Convert the training progress to the Once-For-All training progress, a detailed description in the paper: `Once-for-All: Train One Network and Specialize it for Efficient Deployment<https://arxiv.org/abs/1908.09791>`_ . This paper propose a training propgress named progressive shrinking (PS), which means we start with training the largest neural network with the maximum kernel size (i.e., 7), depth (i.e., 4), and width (i.e., 6). Next, we progressively fine-tune the network to support smaller sub-networks by gradually adding them into the sampling space (larger sub-networks may also be sampled). Specifically, after training the largest network, we first support elastic kernel size which can choose from {3, 5, 7} at each layer, while the depth and width remain the maximum values. Then, we support elastic depth and elastic width sequentially.
Parameters:
model(paddle.nn.Layer): instance of model.

# Exercise set
[1] The Once-for-All training passage gives the maximum value of each dimension of the largest network. List each dimension together with its maximum value.
[2] Extend the Once-for-All training passage with a few more lines, picking up right after its final line.
The listing that follows has no connection to the Once-for-All training passage.

# Information provided
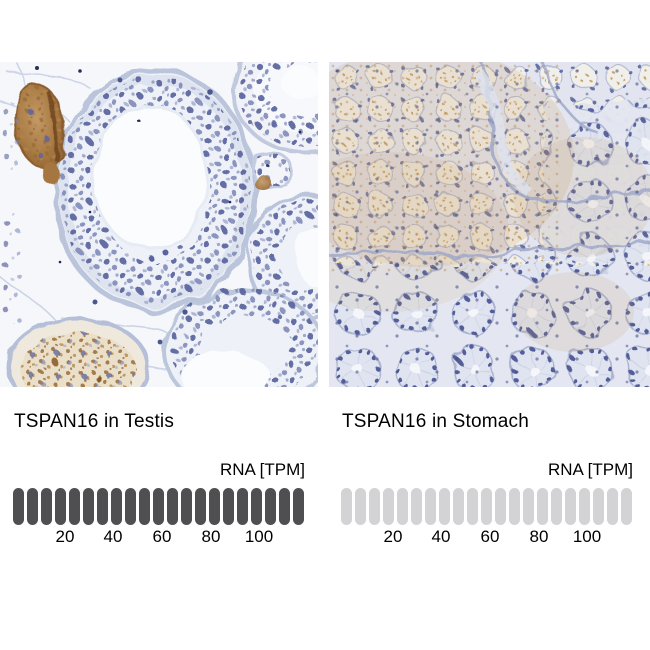 This screenshot has height=650, width=650. I want to click on panel-caption-testis: TSPAN16 in Testis, so click(94, 422).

# Answers to the problems
[1]
Kernel size: 7
Depth: 4
Width: 6

[2]
run_config(paddleslim.ofa.RunConfig, optional): config in ofa training, can reference `<>`_ . Default: None.
distill_config(paddleslim.ofa.DistillConfig, optional): config of distilltion in ofa training, can reference `<>`_. Default: None.
elastic_order(list, optional): define the training order, if it set to None, use the default order in the paper. Default: None.
train_full(bool, optional): whether to train the largest sub-network only. Default: False.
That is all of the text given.